Quickstart¶

The canonical run¶

llm-cal deepseek-ai/DeepSeek-V4-Flash --gpu H800 --engine vllm

This is the tool's reference case. You get back:

Architecture profile — DeepSeek-V4 detected, CSA+HCA + MoE + sliding window, confidence: high.
Weights — safetensors bytes: 159.62 GB [verified], quantization guess: FP4_FP8_MIXED [inferred].
Reconciliation — predicted bytes under each quantization scheme. FP4_FP8_MIXED wins at 0.2% error; FP8 is off by 45.1%.
KV cache — 4K / 32K / 128K / 1M context length estimates.
Engine compatibility — vLLM ≥0.19.0, [cited] with source URLs.
Target hardware — H800 spec with bilingual notes.
Recommended fleet — min / dev / prod tiers with TP-aware KV sharding.
Generated command — paste-ready vllm serve ....

Common flags¶

# Chinese output
llm-cal <model> --gpu H800 --engine vllm --lang zh

# Force a specific GPU count (skip min/dev/prod recommendation)
llm-cal <model> --gpu H100 --gpu-count 4

# Override context length for KV cache math
llm-cal <model> --gpu H800 --context-length 65536

# Bypass cache (useful after a model repo update)
llm-cal <model> --gpu H800 --refresh

# See all supported GPUs
llm-cal --list-gpus

# Validate tool output against curated reference values
llm-cal --benchmark

Non-NVIDIA examples¶

# AMD flagship (256 GB HBM3E, the largest single-card memory)
llm-cal deepseek-ai/DeepSeek-V4-Flash --gpu MI325X --engine vllm

# Huawei Ascend 910B4 (inference variant, 32 GB)
llm-cal Qwen/Qwen2.5-7B-Instruct --gpu 910B4 --engine vllm

# Chinese accelerators by alias
llm-cal Qwen/Qwen2.5-14B-Instruct --gpu 曦云C500 --engine vllm
llm-cal deepseek-ai/DeepSeek-V4-Flash --gpu 昆仑芯P800 --engine vllm
llm-cal Qwen/Qwen2.5-7B-Instruct --gpu 摩尔线程S4000 --engine vllm

Output labels explained¶

Every number in the report is tagged:

Tag	Meaning	Example
`[verified]`	Direct read from API or file	`safetensors bytes: 159.62 GB` (HF siblings API)
`[inferred]`	One-step derivation from verified data	`bits/param: 4.39` (bytes ÷ params)
`[estimated]`	Formula-based computation	`KV cache @ 128K: 2.21 GB`
`[cited]`	External source (release note / PR)	`vLLM ≥0.19.0 supports CSA+HCA`
`[unverified]`	Matrix entry without evidence — flagged	`SGLang day-0 support pending`
`[unknown]`	Couldn't identify, graceful degrade	New model type not in registry

Do NOT trust any tool that gives you a single number without provenance. That's the tool's value prop.

Exit codes¶

Code	Meaning
0	Success, or `--benchmark` all PASS
1	`--benchmark` has failures
2	Authentication required (gated model without `HF_TOKEN`)
3	Model not found
4	Source unavailable (network / rate limit / 5xx)
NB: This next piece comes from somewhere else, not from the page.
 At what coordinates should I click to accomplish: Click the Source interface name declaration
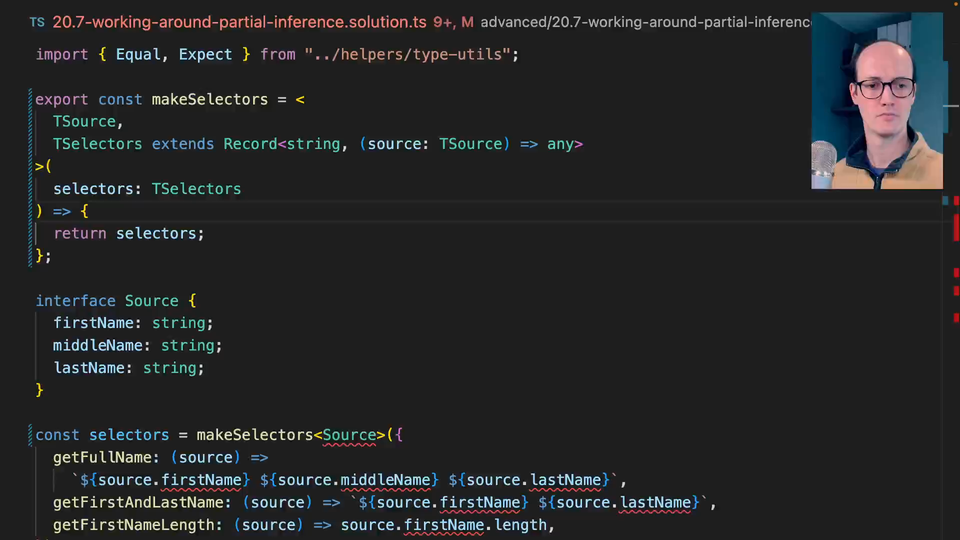click(151, 301)
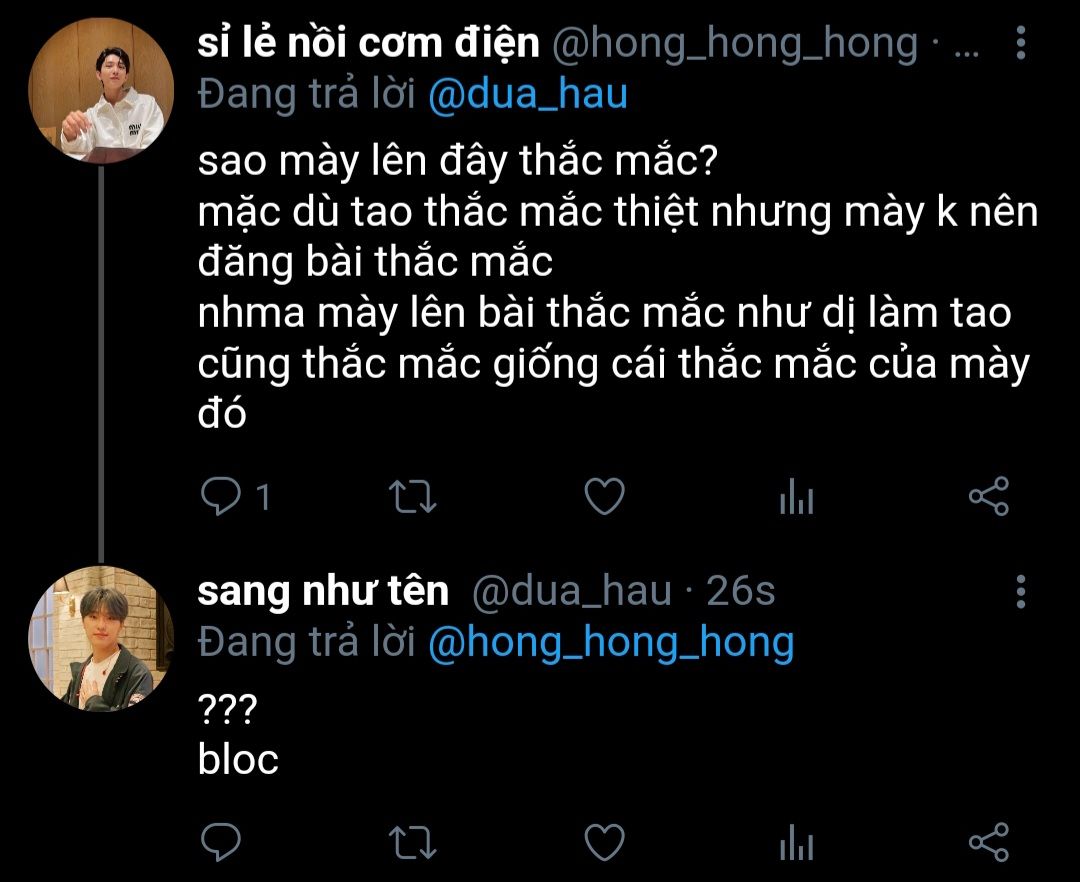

These make the tool scriptable in CI.

Troubleshooting¶

"需要认证 / Authentication required"¶

Set HF_TOKEN:

export HF_TOKEN=hf_xxxxx

Or, on first run, huggingface-cli login.

Slow HF API in China¶

Set the mirror endpoint:

export HF_ENDPOINT=https://hf-mirror.com

Tool says `model_type not in v0.1 matrix`¶

The engine compatibility matrix doesn't yet have an entry for this model family. The rest of the report (weights, KV cache, fleet recommendation) still works — just the engine section shows "no match".

Consider contributing a matrix entry via PR — see Contributing.

Tool reports `[unknown]` architecture¶

A brand-new model type the detector doesn't recognize yet. Tool falls back to:

[verified] safetensors bytes (still reliable)
No KV cache estimate
No engine compatibility info
Conservative fleet recommendation based on weight fit only

This is by design. See the "Graceful unknown" section in the Architecture Guide for the fallback tree.